KOSMO: Sie waren letztes Silvester bei einer Feier in einem Balkan-Lokal in Tulln. Was ist dort passiert?

Mariana Milinković: Ich war an dem Abend mit Freuden dort, um Silvester zu feiern. Es waren ca. 30 Leute im Lokal, es wurde getanzt und gegessen und getrunken. Dann kam dieser Mann, den ich zum ersten Mal gesehen hatte. Er gab mir immer wieder im Vorbeigehen einen leichten Schlag auf den Hinterkopf. Ich habe versucht ihn zu ignorieren, so wie schon ich vieles ignorieren musste, wegen meiner sexuellen Orientierung und meiner Erfahrungen als Ausländerin. Nach Mitternacht saß ich mit der Sängerin an der Bar und unterhielt mich, mit dem Rücken ihm zugewandt. Er stand dann immer wieder von seinem Platz auf, kam auf mich zu und haute mir heftiger von hinten auf den Kopf. Das passierte drei, vier Mal.

Wie haben die anderen Gäste darauf reagiert?


Es waren noch 17 - 18 Leute in dem Lokal. Es hat kein Mensch mit der Wimper gezuckt. Ich bin in Tulln aufgewachsen, das ganze Lokal kennt mich. Ich hatte den Eindruck, dass sich die Leute in dem Lokal nicht einmischen wollten oder ihn sogar unterstützen wollten. Ich habe ihn dann gefragt, was das sollte, aber er hat nur eine Geste gemacht, nach dem Motto „Dreh‘ dich um, ich kann dich nicht anschauen.“ Als meine Bekannte seine Schwiegermutter, die auch dort war, angesprochen hat, meinte sie nur, das sei wahrscheinlich, weil ich lesbisch bin.

Haben Sie den Lokalbesitzer darauf angesprochen?

Der Lokalbesitzer hat das alles mitgekriegt, aber einfach gar nichts gesagt. Von ihm kam kein einziges Wort darüber. Ich kenne ihn schon lange und ich kenne seine Reaktion, wenn zwei Burschen im Lokal auf einander losgehen - da geht er als erster dazwischen. In dem Fall wird alles totgeschwiegen.

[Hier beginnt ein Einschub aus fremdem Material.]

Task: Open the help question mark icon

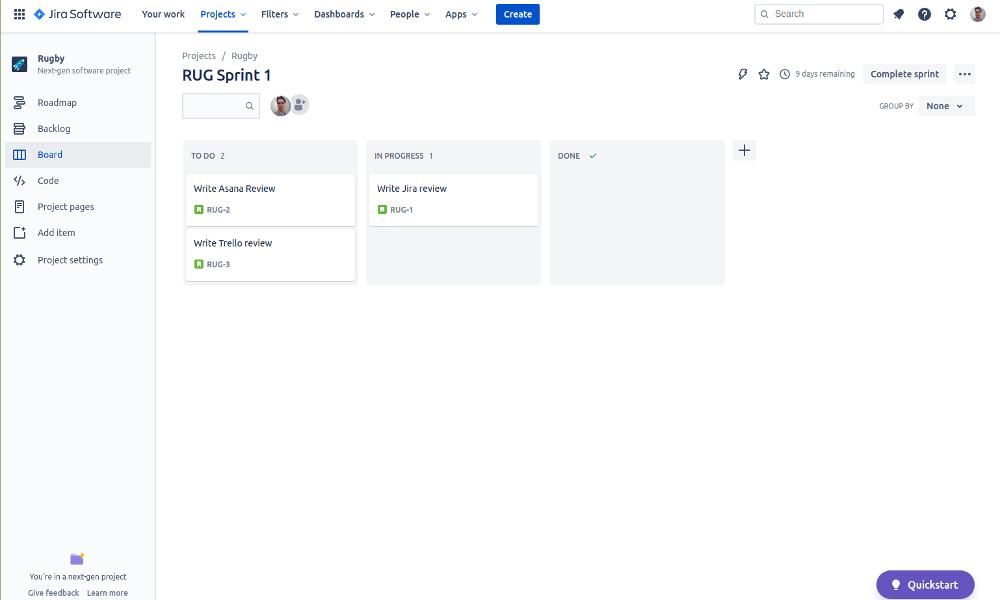Action: [924, 14]
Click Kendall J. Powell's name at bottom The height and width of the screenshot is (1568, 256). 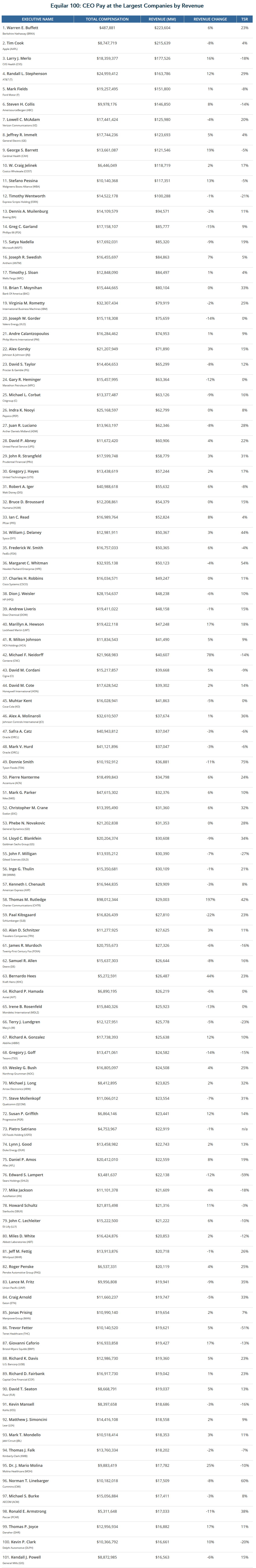(x=25, y=1556)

Wie haben Sie sich in dieser Situation gefühlt?


Schläge dieser Art kenne ich schon aus der Schule. Ich wurde als Ausländerin beschimpft und habe Kopfnüsse gekriegt. Es war erniedrigend, wie jedes Mal. Aber noch mehr schmerzte mich, dass die Sache komplett ignoriert wurde.

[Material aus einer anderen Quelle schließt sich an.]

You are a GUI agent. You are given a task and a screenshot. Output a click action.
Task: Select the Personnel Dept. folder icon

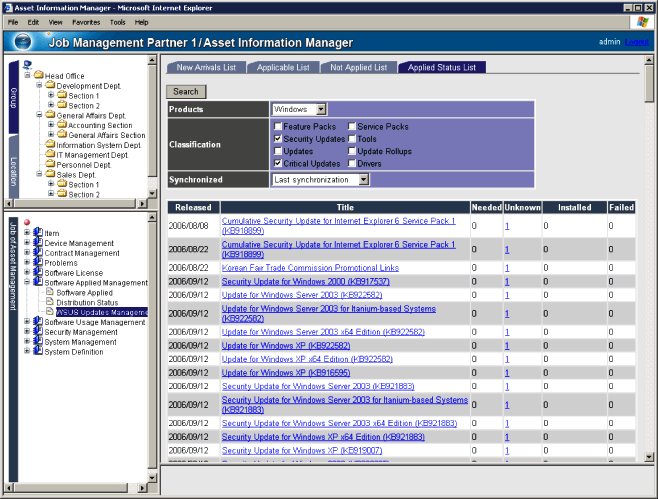[50, 165]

Wieso haben Sie sich nicht an die Polizei gewendet?

Weil ich einen Freund hatte, dem das Lokal gehört – dachte ich zumindest. Ich wollte keine Probleme machen. So wie ich es leider zuhause gelernt habe. Dass man als Ausländer keinen Wirbel machen soll und möglichst unscheinbar bleiben muss. Im Nachhinein, als ich mit meiner Familie sprach, sagten alle, ich hätte es einfach machen sollen. Ich dachte mir: „Vergiss es. Es passt schon“. Aber es passt einfach nicht.

Wie schwer ist Ihnen die Entscheidung gefallen, mit Ihrer Geschichte an die Öffentlichkeit zu gehen?

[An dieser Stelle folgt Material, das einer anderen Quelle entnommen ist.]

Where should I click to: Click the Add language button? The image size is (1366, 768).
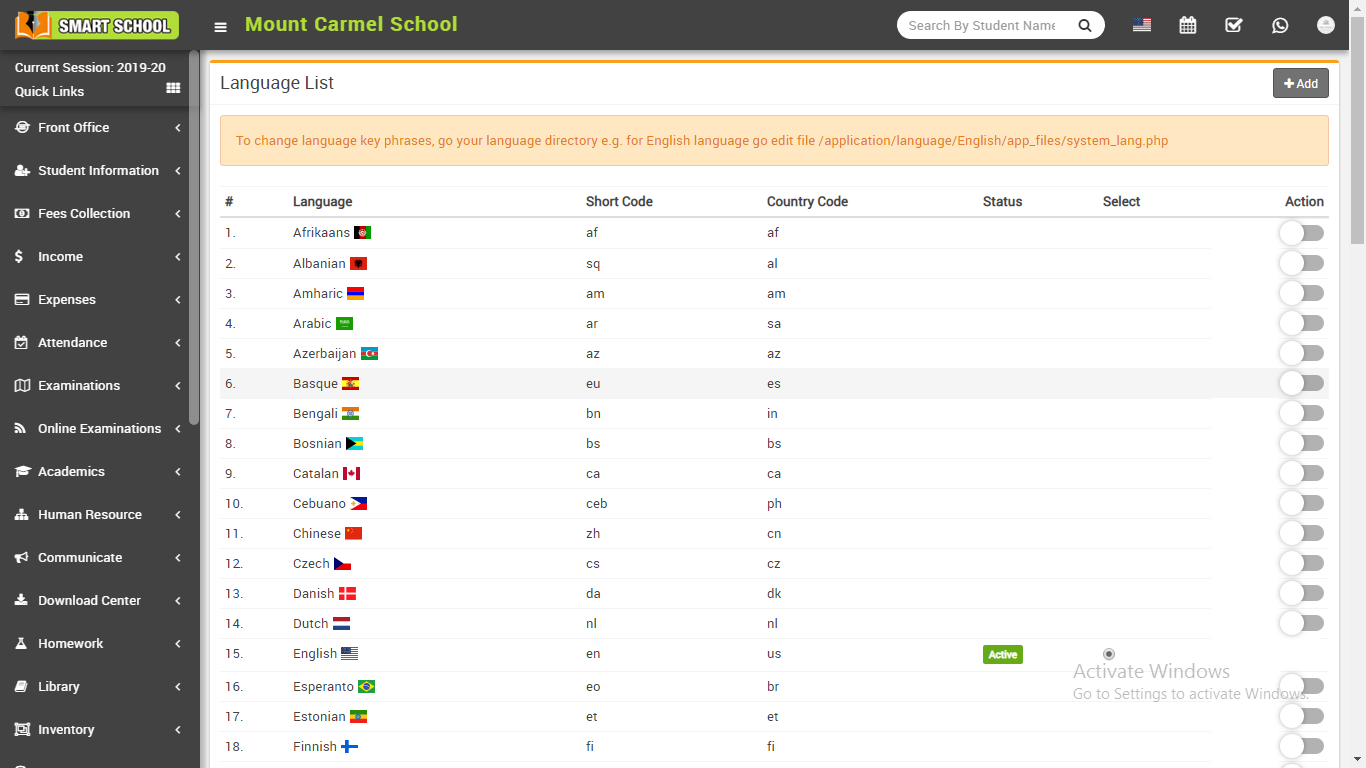(1300, 84)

Schwer. Ich habe Tage, bevor ich euch geschrieben habe, wirklich geweint. Ich habe mich gefragt, ob mir das auch mit meiner Familie passieren kann und wen ich wirklich als Freund sehen kann. Ich wollte einfach irgendwem schreiben, der mir vielleicht etwas Zuspruch geben kann.

Hatten Sie Bedenken, erst recht angegriffen zu werden? Vor Kurzem haben wir die Geschichte einer lesbischen Muslimin veröffentlicht, die dann sogar online bedroht wurde…

Ich hatte schon etwas Bedenken. Ich verfolge die Kommentare in Zeitungen im Internet und da geht es oft übel zu. Aber das sollte man nicht wörtlich nehmen. Durch die Virtualität erlauben sich die Leute Dinge, die sie im wirklichen Leben nicht ausleben können.

Was erhoffen Sie sich davon, dass Sie ihr Erlebnis öffentlich machen?

Man kann Menschen nicht ändern und das will ich auch nicht. Aber dieses Ereignis hat mich aufgerüttelt. Ich möchte, dass die Menschen in dieser tullner Jugo-Community einfach wissen, dass ich nicht schweigen werde. Sollte so etwas wieder passieren, gehe ich zur Polizei. Wenn es um Ausgrenzung geht, sind unsere Leute nicht viel besser als die österreichischen Rechtsradikalen.

Was würden Sie Menschen raten, die in eine ähnliche Situation kommen, wie Sie?

Auf jeden Fall zur Polizei zu gehen. Es gab in diesem Moment niemanden, der auf mich Rücksicht genommen hat – also wieso sollte ich das? Wenn man immer nur einsteckt und nichts dagegen unternimmt, macht einen das krank.